El Partido Acción Nacional anunció una reunión nacional el próximo 21 de marzo en la Ciudad de México, la cual calificó como “la decisión más importante en más de 20 años” para consolidar su crecimiento electoral y ofrecer, aseguran, una nueva esperanza a las familias mexicanas.
El mensaje del PAN plantea reposicionarse de cara a futuros procesos electorales, en un contexto donde la oposición busca rearticularse tras los resultados recientes.
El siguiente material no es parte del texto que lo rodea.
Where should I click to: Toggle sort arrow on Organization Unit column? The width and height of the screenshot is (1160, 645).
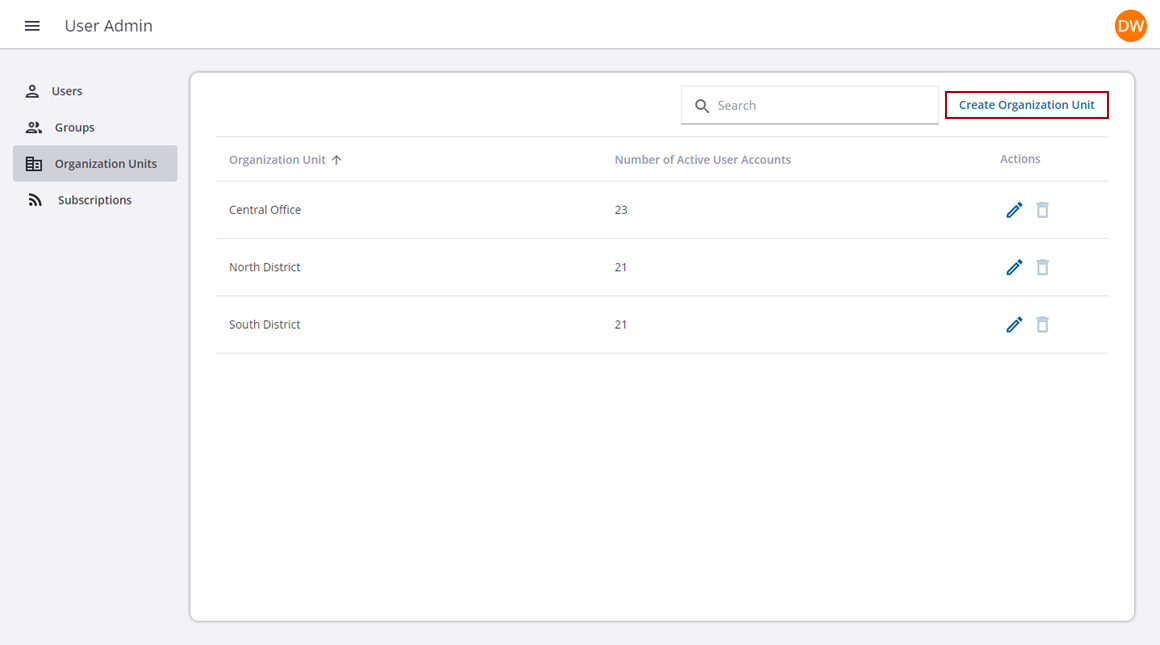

Sin embargo, el anuncio no pasó desapercibido en Palacio Nacional.
Desde su conferencia, la presidenta Claudia Sheinbaum cuestionó el discurso panista y lo contrastó con los gobiernos emanados de ese partido, así como su relación histórica con el PRI, al que volvió a referirse como el “PRIAN”.
“Ahí está la esperanza que dio Fox, la esperanza de Calderón”, ironizó, al recordar los sexenios de Vicente Fox y Felipe Calderón, señalando incumplimientos y decisiones polémicas como el desafuero y el proceso electoral de 2006.
Sheinbaum también retomó el origen de esta alianza política desde el sexenio de Carlos Salinas de Gortari, afirmando que fue entonces cuando el PAN dejó de actuar con independencia para respaldar reformas estructurales junto al PRI, una dinámica que —dijo— continuó con Ernesto Zedillo.
En materia energética, la mandataria utilizó cifras de producción petrolera para reforzar su crítica. Recordó que durante el auge de Petróleos Mexicanos en el sexenio de Fox se alcanzaron más de 3 millones de barriles diarios, impulsados por la sobreexplotación del yacimiento de Cantarell.
Según su argumento, los excedentes petroleros de aquellos años —que ascendieron a decenas de miles de millones de dólares— no se tradujeron en obras de infraestructura de gran escala, lo que contrastó con proyectos actuales como la refinería de Dos Bocas.
Además, mencionó casos de corrupción y seguridad, incluyendo al exfuncionario Genaro García Luna, para reforzar su narrativa sobre el pasado de los gobiernos panistas.
En este contexto, la reunión del PAN abre interrogantes: ¿logrará la oposición redefinir su estrategia y recuperar terreno político, o quedará atrapada en el peso de su historia reciente?
Por ahora, el encuentro del 21 de marzo se perfila como una prueba clave para medir su capacidad de reorganización… y para anticipar si realmente puede marcar un punto de inflexión tras dos décadas.